There's more. PW children's book reviewer Elizabeth Devereaux lost her job in the cutbacks (she's reviewed for them since 1989!), Críticas, an English speaker's guide to the latest Spanish titles, was shut down (after 8 years!), and senior editor Aída Bardales laid off. Condolences to one and all. These are hard blows.
Trickling way down through the industry chain, what does this mean for authors already eyeing shrinking print review space? I asked Roger Sutton of the Horn Book this question on his blog, and he gave a reassuring answer about their continued feisty independence when it comes to reviews:
JLG sees books--manuscripts--probably six months to a year before we do. Whatever they choose goes automatically to their subscribers--if you subscribe, for example, to JLG's YA novel plan, you'll get a YA novel chosen by JLG every month. Reviews from HB and elsewhere have no effect on this process.Whew. Well, that's good news. As for PW, SLJ, and LJ, they're already part of the Reed family, but I'm keeping an eye on the editorial tier right below Brian Kenney. I want to know that reviewers at all three publications can still disagree wildly about the merits of a bestseller as well as continue to cover a wide range of titles.

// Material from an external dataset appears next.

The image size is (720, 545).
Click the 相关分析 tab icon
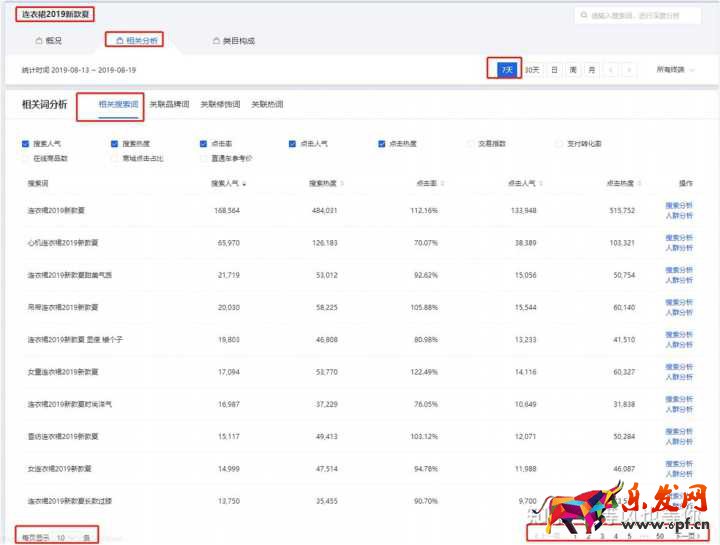click(120, 41)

The possibility of collusion only comes in after the fact, where the Horn Book could give starred reviews to JLG selections, thus making them look good in some generalized kind of way. Media Source has assured me they have no interest in Horn Book doing this, I imagine because a), it would undermine our value with our subscribers and b) because it would be so transparent as to be worthless.
But the perception a few people have seems to be that a good Horn Book review could make people buy a given book from JLG when in fact this is simply not possible. JLG customers are not buying books--they are buying a service that pre-selects books for them.

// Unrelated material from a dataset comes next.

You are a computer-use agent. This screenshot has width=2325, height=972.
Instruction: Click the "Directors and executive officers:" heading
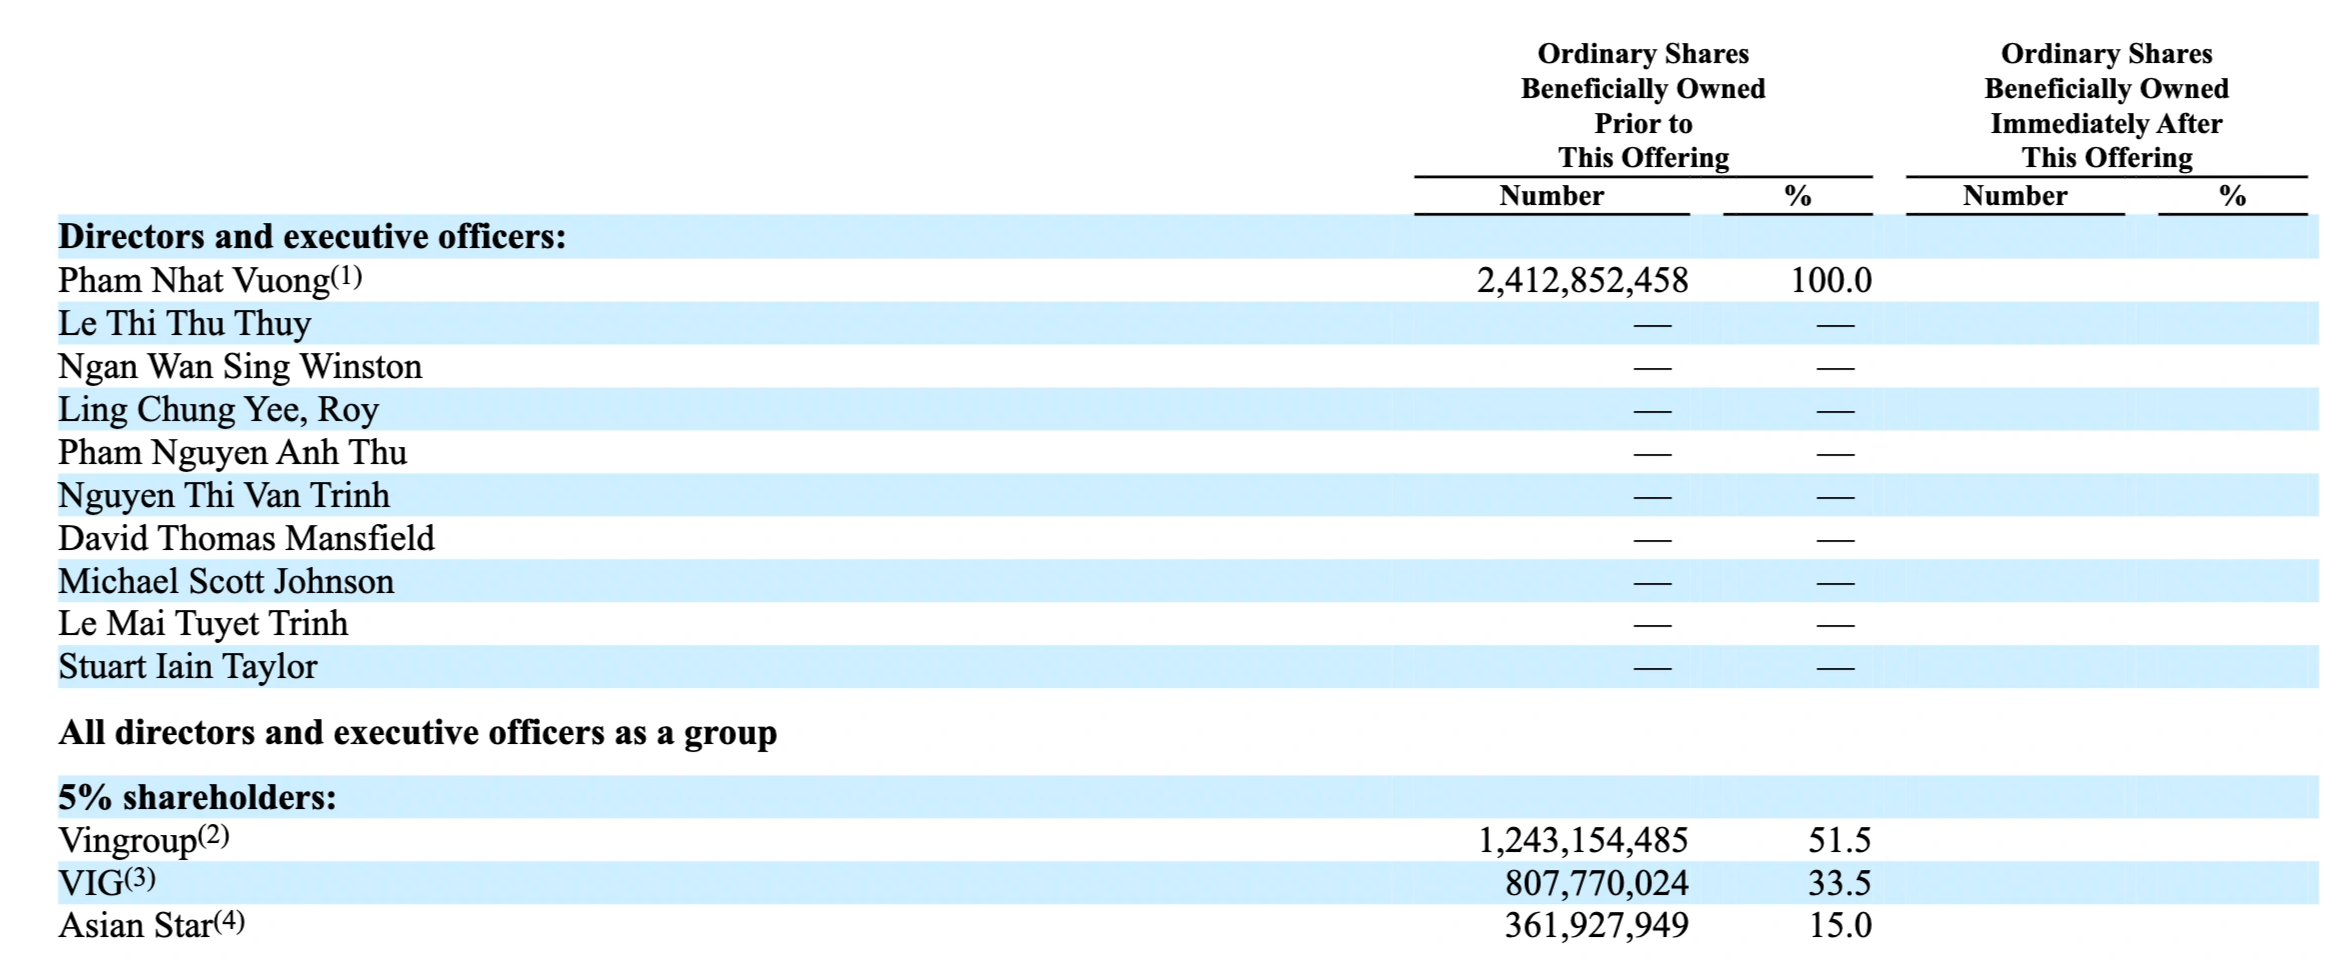(x=312, y=237)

And know, too, what I think this change of ownership does do for the Horn Book. Media Source has resources--financial and otherwise--we could only dream about, and they have deep experience with youth librarians in school and public libraries. They also have a sales force, something HB has never had before. This is a very good deal for us and has my complete enthusiasm.
Cutbacks and consolidation on the national level is yet another reason why not-so-famous (vs. infamous) authors should take my Kids Heart Authors collaborator and marketing guru Deborah Sloan's excellent advice: we have to court readers locally, regionally, and virtually.